-- Source information follows --

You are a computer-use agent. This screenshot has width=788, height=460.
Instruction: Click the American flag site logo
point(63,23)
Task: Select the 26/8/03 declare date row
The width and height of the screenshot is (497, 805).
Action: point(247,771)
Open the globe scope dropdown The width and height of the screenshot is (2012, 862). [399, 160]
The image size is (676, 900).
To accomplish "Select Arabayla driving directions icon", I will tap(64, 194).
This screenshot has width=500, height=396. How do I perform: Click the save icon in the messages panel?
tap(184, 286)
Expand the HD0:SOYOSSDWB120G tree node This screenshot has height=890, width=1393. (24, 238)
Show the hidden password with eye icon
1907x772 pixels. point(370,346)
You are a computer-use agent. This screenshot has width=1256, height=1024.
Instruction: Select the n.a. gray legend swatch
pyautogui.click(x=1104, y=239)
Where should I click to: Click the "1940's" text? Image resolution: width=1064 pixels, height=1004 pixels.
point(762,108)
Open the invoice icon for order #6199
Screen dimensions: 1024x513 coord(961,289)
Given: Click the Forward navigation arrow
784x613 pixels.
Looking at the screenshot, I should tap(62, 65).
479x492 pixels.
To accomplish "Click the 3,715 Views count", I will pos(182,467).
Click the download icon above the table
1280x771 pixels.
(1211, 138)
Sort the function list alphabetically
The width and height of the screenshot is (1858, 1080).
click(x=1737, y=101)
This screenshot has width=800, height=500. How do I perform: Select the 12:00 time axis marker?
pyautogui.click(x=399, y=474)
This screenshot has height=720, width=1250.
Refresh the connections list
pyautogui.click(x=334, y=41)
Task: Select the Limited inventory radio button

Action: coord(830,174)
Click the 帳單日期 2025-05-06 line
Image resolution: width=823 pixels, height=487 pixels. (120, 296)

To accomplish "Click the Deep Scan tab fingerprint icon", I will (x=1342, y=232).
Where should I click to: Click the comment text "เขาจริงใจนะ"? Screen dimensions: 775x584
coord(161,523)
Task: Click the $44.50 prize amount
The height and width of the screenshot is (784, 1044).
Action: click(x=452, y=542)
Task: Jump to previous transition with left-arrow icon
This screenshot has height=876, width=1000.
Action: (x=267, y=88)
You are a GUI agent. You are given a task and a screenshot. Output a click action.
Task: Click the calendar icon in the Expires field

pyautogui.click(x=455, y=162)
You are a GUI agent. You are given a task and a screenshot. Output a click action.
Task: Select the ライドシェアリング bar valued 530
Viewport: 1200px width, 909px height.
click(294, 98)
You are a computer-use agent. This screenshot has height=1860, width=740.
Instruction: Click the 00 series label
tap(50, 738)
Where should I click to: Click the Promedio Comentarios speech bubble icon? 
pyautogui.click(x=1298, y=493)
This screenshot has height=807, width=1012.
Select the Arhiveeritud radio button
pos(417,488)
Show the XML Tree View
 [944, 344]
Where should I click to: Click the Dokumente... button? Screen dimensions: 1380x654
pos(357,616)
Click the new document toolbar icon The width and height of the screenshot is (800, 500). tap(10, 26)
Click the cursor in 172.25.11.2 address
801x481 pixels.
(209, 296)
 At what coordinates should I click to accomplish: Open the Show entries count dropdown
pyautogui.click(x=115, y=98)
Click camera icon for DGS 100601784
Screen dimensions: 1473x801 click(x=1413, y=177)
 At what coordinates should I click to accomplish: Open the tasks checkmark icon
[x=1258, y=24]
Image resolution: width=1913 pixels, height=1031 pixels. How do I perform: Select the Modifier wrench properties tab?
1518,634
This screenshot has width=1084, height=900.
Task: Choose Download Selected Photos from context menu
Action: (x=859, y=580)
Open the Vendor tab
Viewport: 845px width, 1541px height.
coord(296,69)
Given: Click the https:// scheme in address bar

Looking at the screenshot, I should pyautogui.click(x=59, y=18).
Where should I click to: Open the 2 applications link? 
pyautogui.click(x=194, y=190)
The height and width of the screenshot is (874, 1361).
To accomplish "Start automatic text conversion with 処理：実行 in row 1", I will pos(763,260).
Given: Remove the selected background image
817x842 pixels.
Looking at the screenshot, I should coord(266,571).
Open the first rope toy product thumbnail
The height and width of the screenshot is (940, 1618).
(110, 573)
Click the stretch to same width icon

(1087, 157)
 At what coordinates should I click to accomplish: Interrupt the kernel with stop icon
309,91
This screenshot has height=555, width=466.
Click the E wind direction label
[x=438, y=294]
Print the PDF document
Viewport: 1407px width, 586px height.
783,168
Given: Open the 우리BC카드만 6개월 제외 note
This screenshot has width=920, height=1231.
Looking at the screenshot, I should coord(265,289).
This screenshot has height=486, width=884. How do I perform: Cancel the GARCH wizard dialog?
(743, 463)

-- Source information concluded --

Activity
Gather each line of the listing that holds the string "arrow".

Solution to this task
Given: Click the Forward navigation arrow
Task: Jump to previous transition with left-arrow icon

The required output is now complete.